You see it happen all the time in sports. A team is clobbering their opponent going into halftime. The players, who are paid millions regardless of the outcome, are feeling pretty good about themselves and their safe lead. After halftime, their opponent, however, comes out and busts their tails and before you know it, they’re either nipping at the heels of the winning team or even have taken the lead. “How did that happen!?!” fans yell at the television screen. I’ll tell you how it happened, the players got caught on their heels. If it’s a soccer match, they packed all 11 players into their defensive end. If it’s basketball, they dropped into a zone to rest up or even sat their star player for a while. Basically, they quit attacking and instinctively resorted to conservative strategies.
Now, change the sports teams for corporations, switch out the millionaire athletes for millionaire CEOs, CMOs, CFOs, and any other Os you can think of, and we have an important lesson in strategy. Too many times, companies who may be a market leader get caught enjoying their success and forget about the innovation and steps needed to be taken to protect their lead. My professor (Dr. Didow) referred to this as “Transitory Defensability.”
The concept behind this theory is that companies must continue to innovate and evolve their companies in order to protect their existing advantages. If a company doesn’t do this, and simply relies on its current category leading product, a competitor will eventually come along and leave the company thinking “What happened?” or, even worse, leaving the company not even knowing anything happened!
I wanted a pic of the light bulb going off in someone's head and got this "product innovation." Two-fer!
An example: Sony is the category leader in portable music players in the 1980s, selling millions of their walkman cassette player.

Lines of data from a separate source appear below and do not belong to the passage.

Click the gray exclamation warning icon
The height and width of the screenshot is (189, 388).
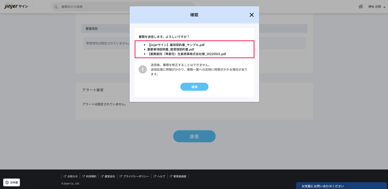[142, 69]
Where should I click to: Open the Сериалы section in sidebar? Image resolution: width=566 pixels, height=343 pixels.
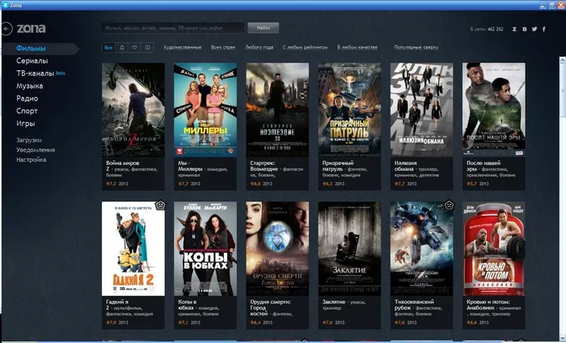click(x=32, y=61)
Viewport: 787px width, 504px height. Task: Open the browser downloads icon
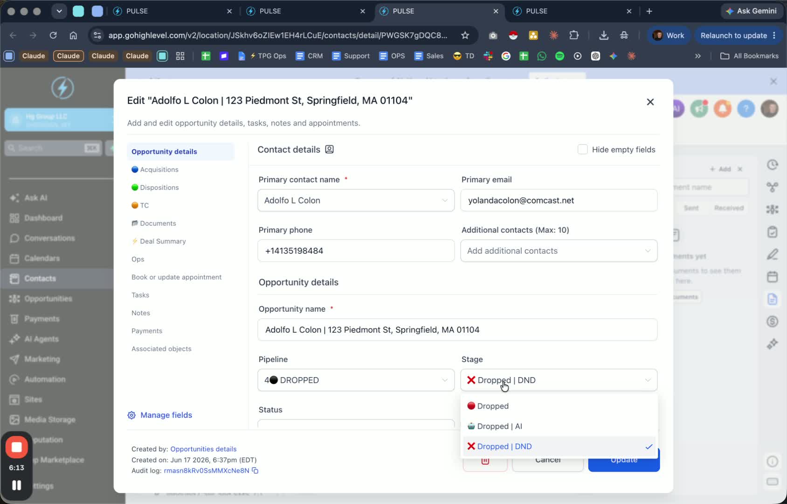[x=604, y=35]
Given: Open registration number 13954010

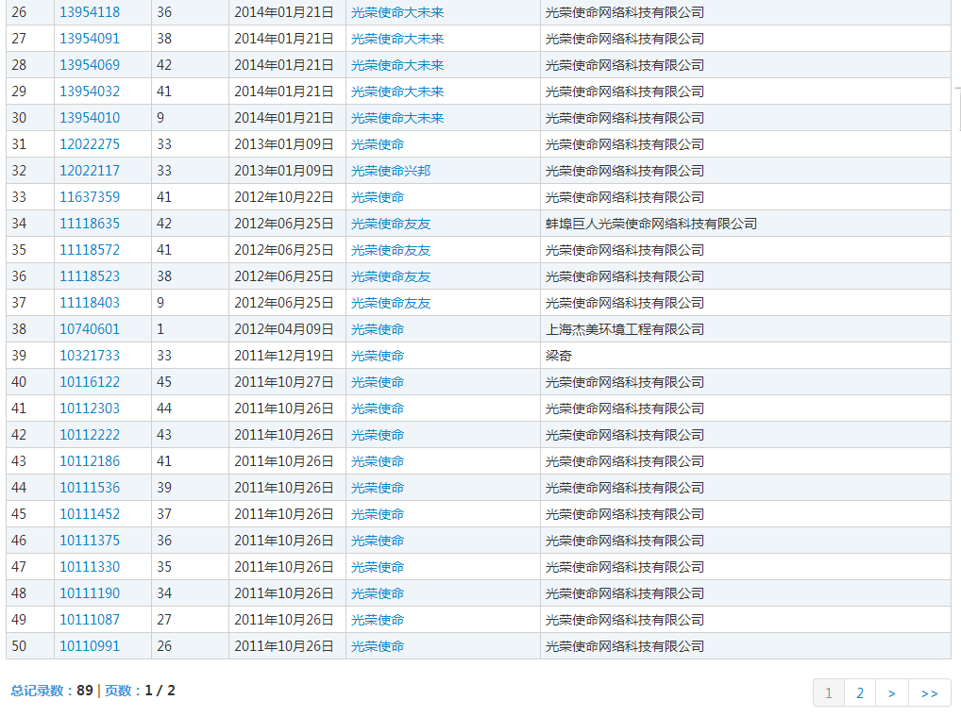Looking at the screenshot, I should click(90, 118).
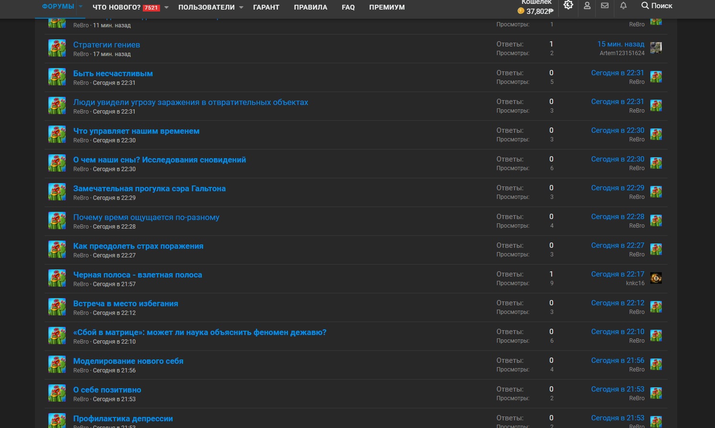Click ReBro avatar beside Быть несчастливым thread
The image size is (715, 428).
pyautogui.click(x=57, y=77)
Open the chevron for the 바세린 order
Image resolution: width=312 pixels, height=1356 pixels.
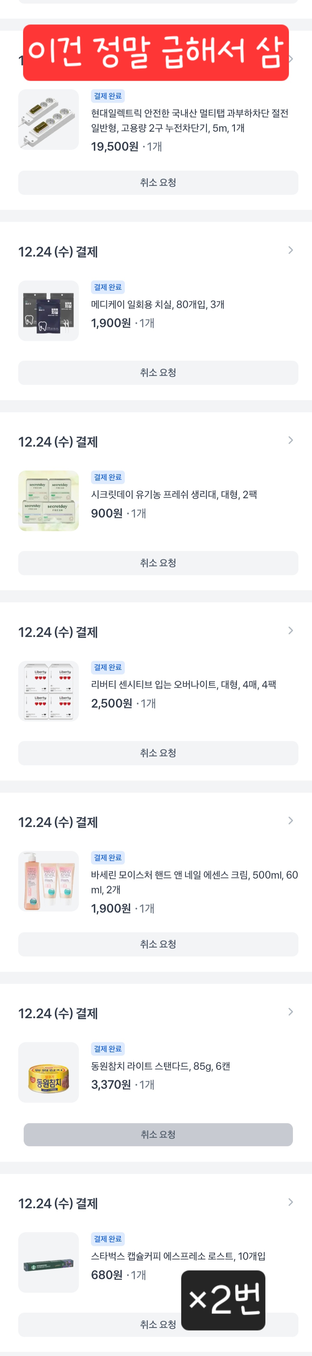(290, 821)
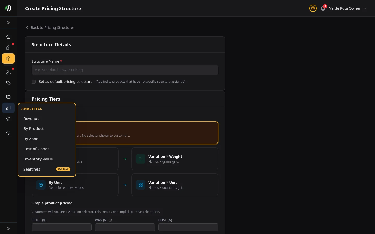The height and width of the screenshot is (234, 375).
Task: Choose Cost of Goods from Analytics menu
Action: tap(36, 149)
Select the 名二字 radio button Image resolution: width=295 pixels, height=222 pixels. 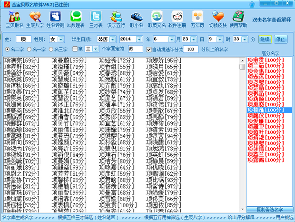point(7,49)
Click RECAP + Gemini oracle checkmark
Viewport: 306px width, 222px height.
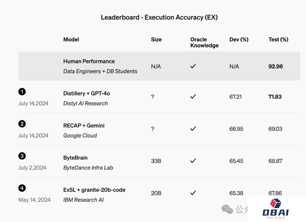pos(193,129)
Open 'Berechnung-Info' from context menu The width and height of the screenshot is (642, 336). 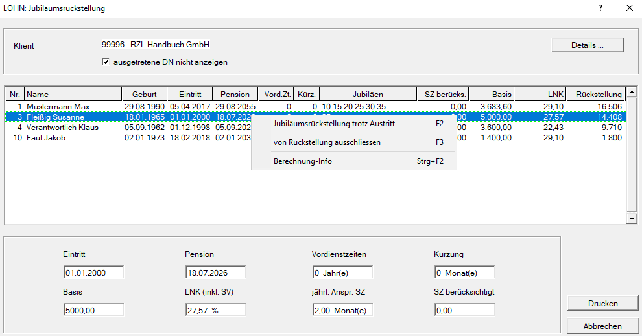click(x=302, y=161)
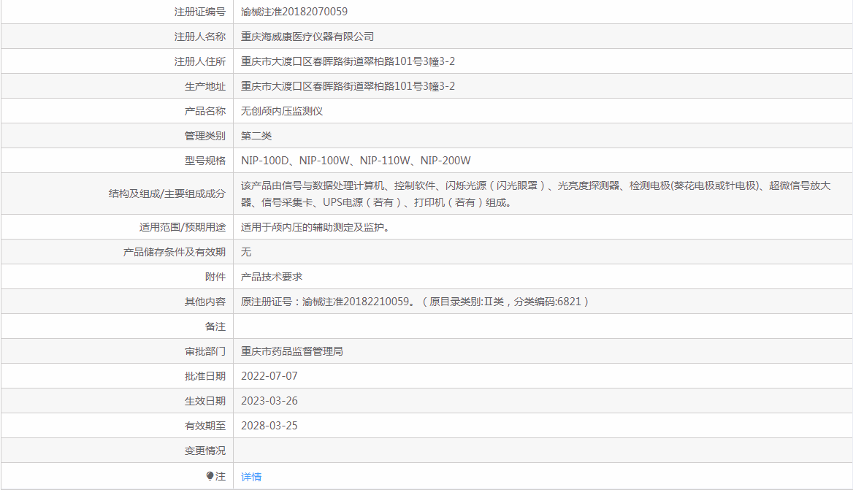This screenshot has width=853, height=490.
Task: Select the registrant name 重庆海威康医疗仪器有限公司
Action: (x=307, y=37)
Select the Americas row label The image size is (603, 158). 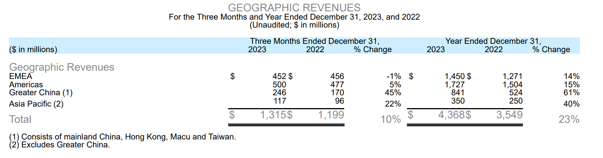tap(26, 85)
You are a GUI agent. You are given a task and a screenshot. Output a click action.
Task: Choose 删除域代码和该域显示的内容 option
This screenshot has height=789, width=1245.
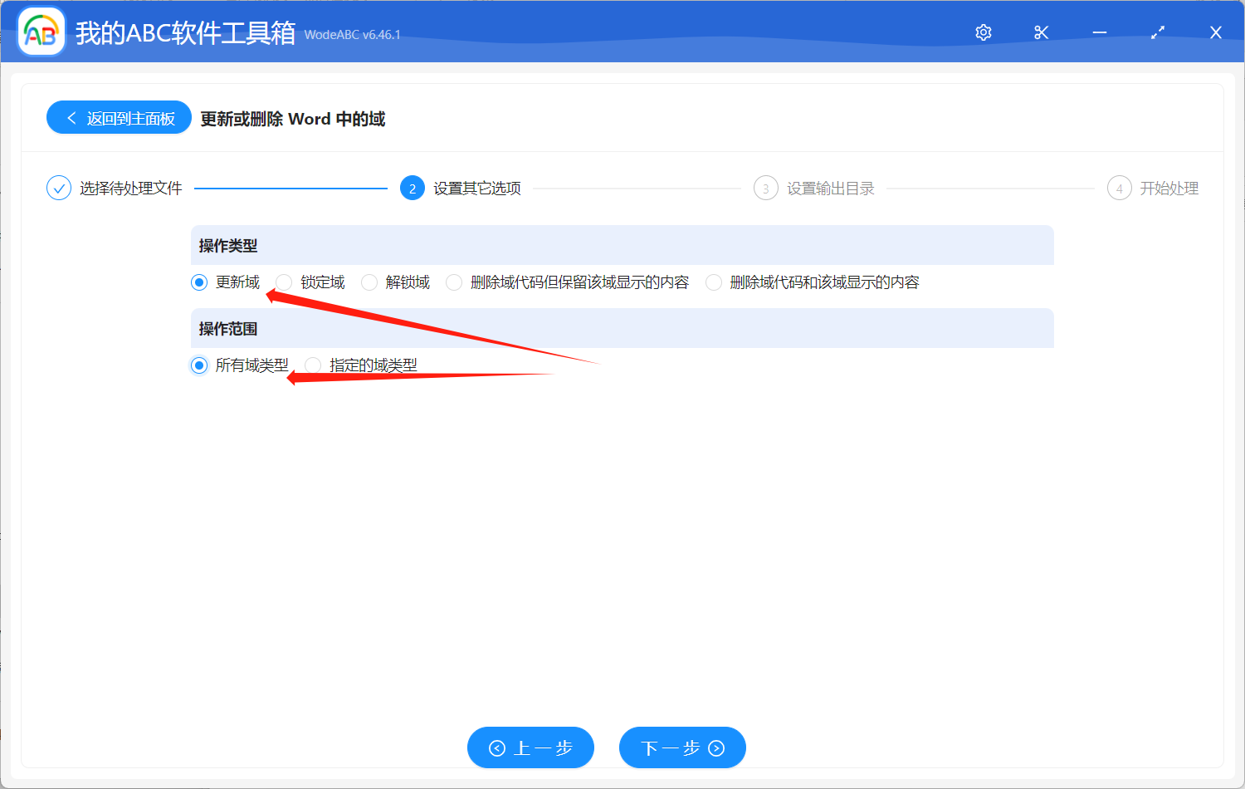(x=714, y=282)
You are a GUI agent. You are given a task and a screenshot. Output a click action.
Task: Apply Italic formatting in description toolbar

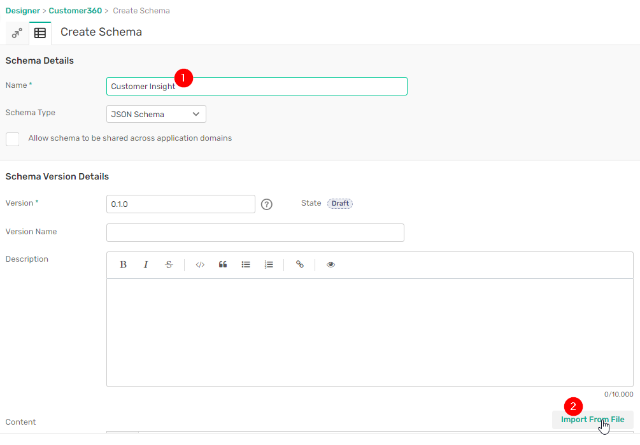(x=146, y=265)
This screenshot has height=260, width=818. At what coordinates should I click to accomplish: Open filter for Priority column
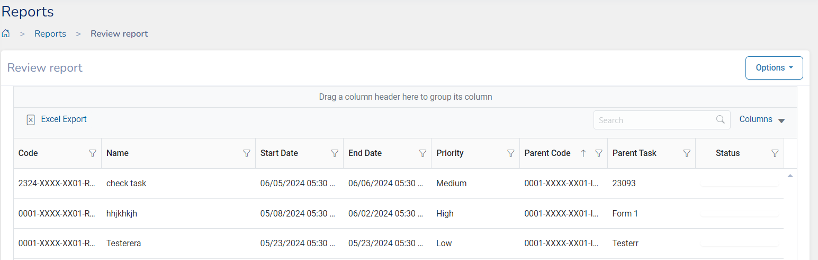click(510, 153)
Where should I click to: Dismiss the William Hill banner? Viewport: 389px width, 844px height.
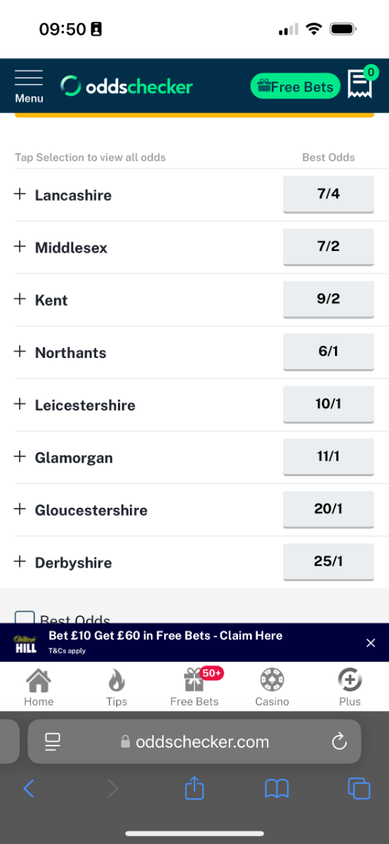point(371,643)
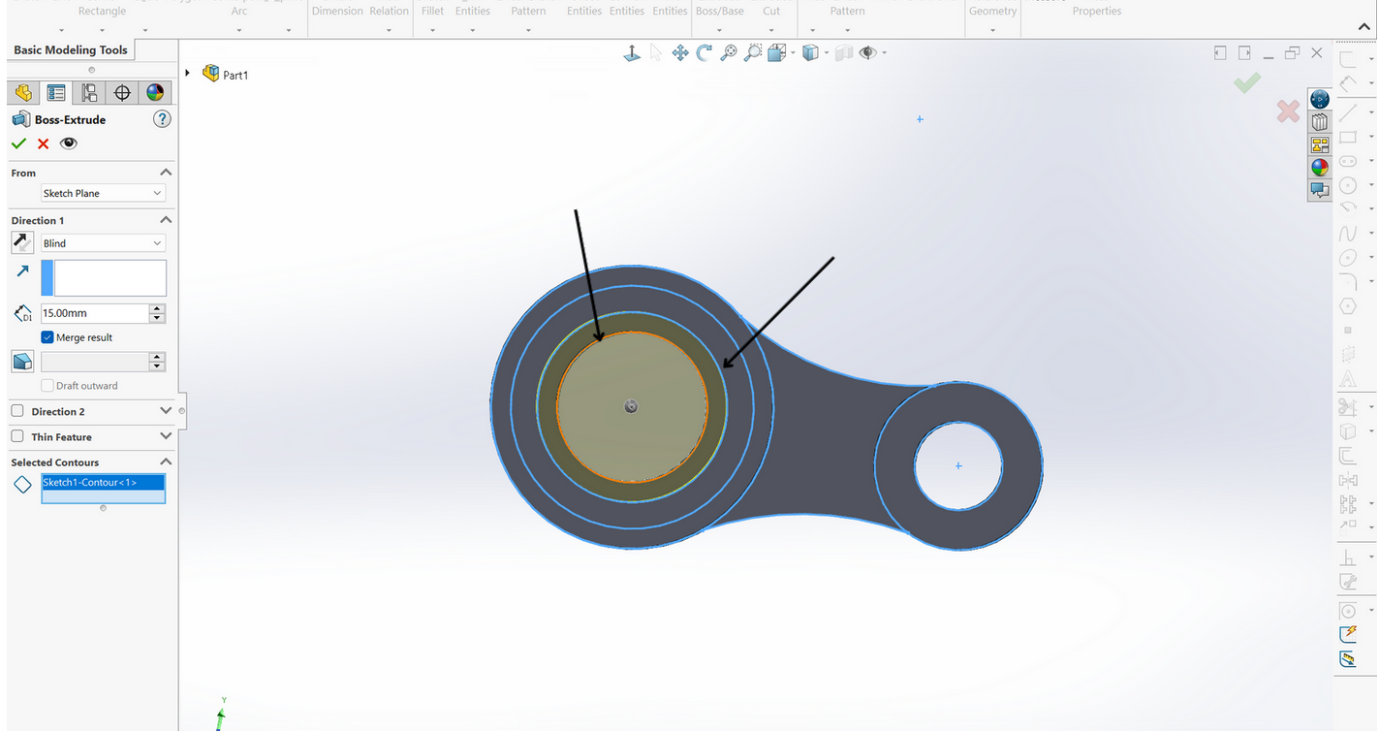The height and width of the screenshot is (731, 1379).
Task: Open the PropertyManager tab
Action: [x=56, y=93]
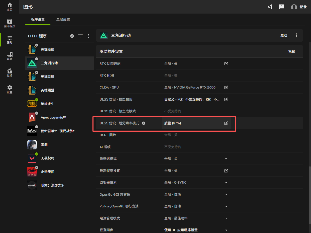Expand the 电源管理模式 dropdown
The image size is (311, 233).
click(x=226, y=218)
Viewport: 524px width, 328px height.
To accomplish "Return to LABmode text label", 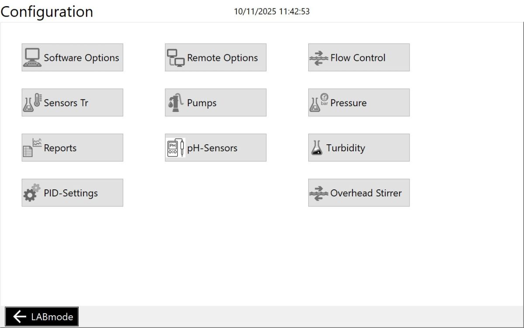I will (x=52, y=317).
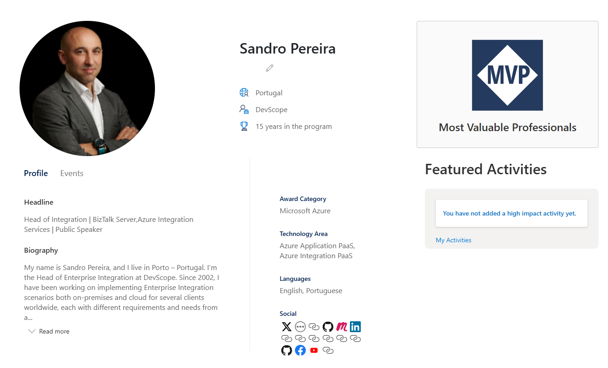Open the LinkedIn profile icon
This screenshot has width=608, height=368.
click(x=355, y=327)
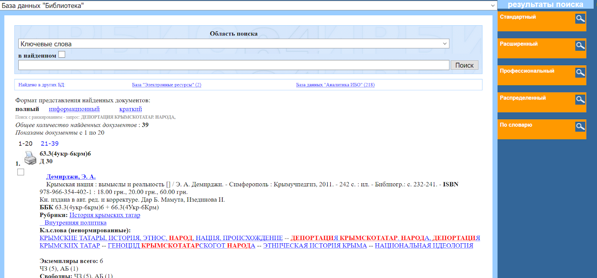The image size is (597, 278).
Task: Open author link Демирджи, Э. А.
Action: click(x=71, y=177)
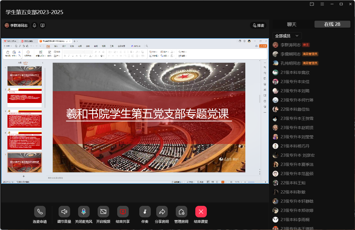Select 孔纯明同志 in the member list

tap(290, 63)
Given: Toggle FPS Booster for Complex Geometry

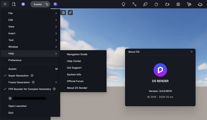Looking at the screenshot, I should [x=29, y=89].
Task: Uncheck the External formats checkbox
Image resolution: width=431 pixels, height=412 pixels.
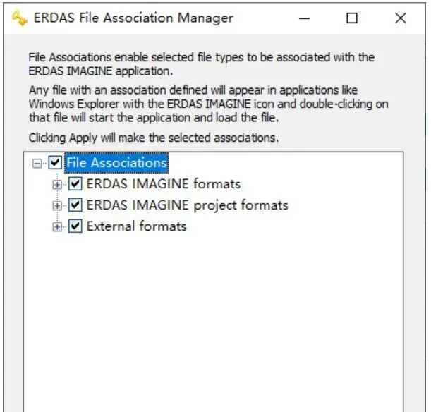Action: pyautogui.click(x=76, y=226)
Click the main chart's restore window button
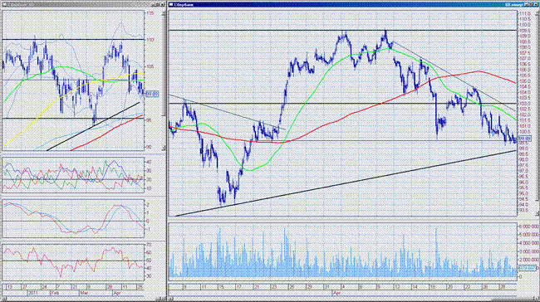The width and height of the screenshot is (540, 302). click(531, 4)
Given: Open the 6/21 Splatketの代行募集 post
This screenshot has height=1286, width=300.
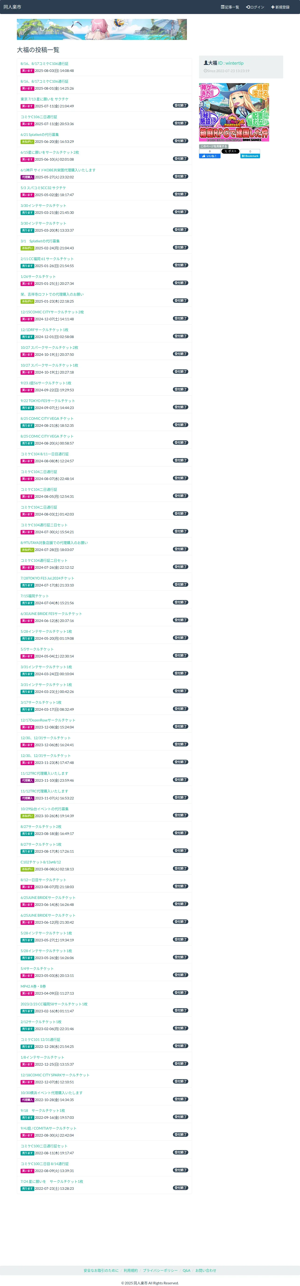Looking at the screenshot, I should click(39, 134).
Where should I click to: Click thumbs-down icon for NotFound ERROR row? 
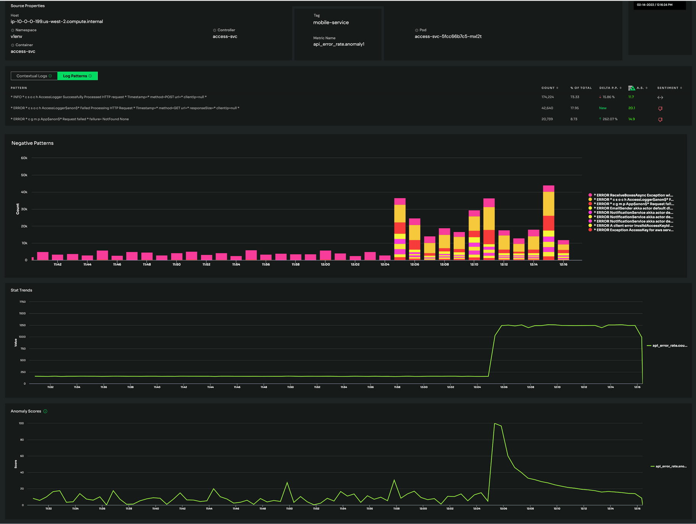pos(660,120)
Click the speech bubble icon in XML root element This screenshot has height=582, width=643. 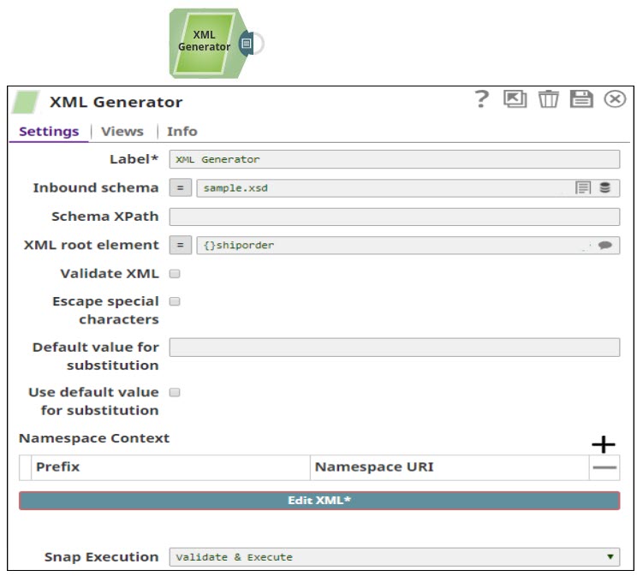[604, 246]
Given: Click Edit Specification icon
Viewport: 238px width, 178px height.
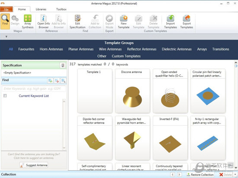Looking at the screenshot, I should click(77, 22).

When the 90s come around, they’re still focusing on their star product while CDs are becoming the most popular form of listening to music. Once they see that CDs are going to be the next big thing, they start pumping some money into their own portable CD player, the discman. The product does pretty well, relying on its reputation from the walkman to carry sales. They still are selling their walkman to anyone who will buy it, releasing new models throughout the turn of the century. As people begin partying like its 1999 (because it is), they’re beginning to party with these newfangled mp3 players. Other companies start working on innovative mp3 players, but Sony is just chilling, maybe the CEO is taking a bath in Evian water and drying himself off with Benjamins, you know “the usual.” Sony makes it all the way to 2003 or so before it wonders, what the heck went on and why are we not #1? Then it decides it needs to put an mp3 player out there to the public. However, too late because it’s competition is already waaaay ahead.
I don’t know the exact details of Sony, but that’s the way I see the situation playing out in retrospect (and this way works well to prove my point). What Sony SHOULD have done is continue to R&D and stay on top of developments in the portable music field, implementing them as they come along.
So, there you have it. Whether you’re a small local business or a Fortune 500 company, it’s critical that you not get caught on your heels. You need to be the company that makes things happen, instead of the company that watches things happen or even not know anything that happened. And that’s all I have to say about that.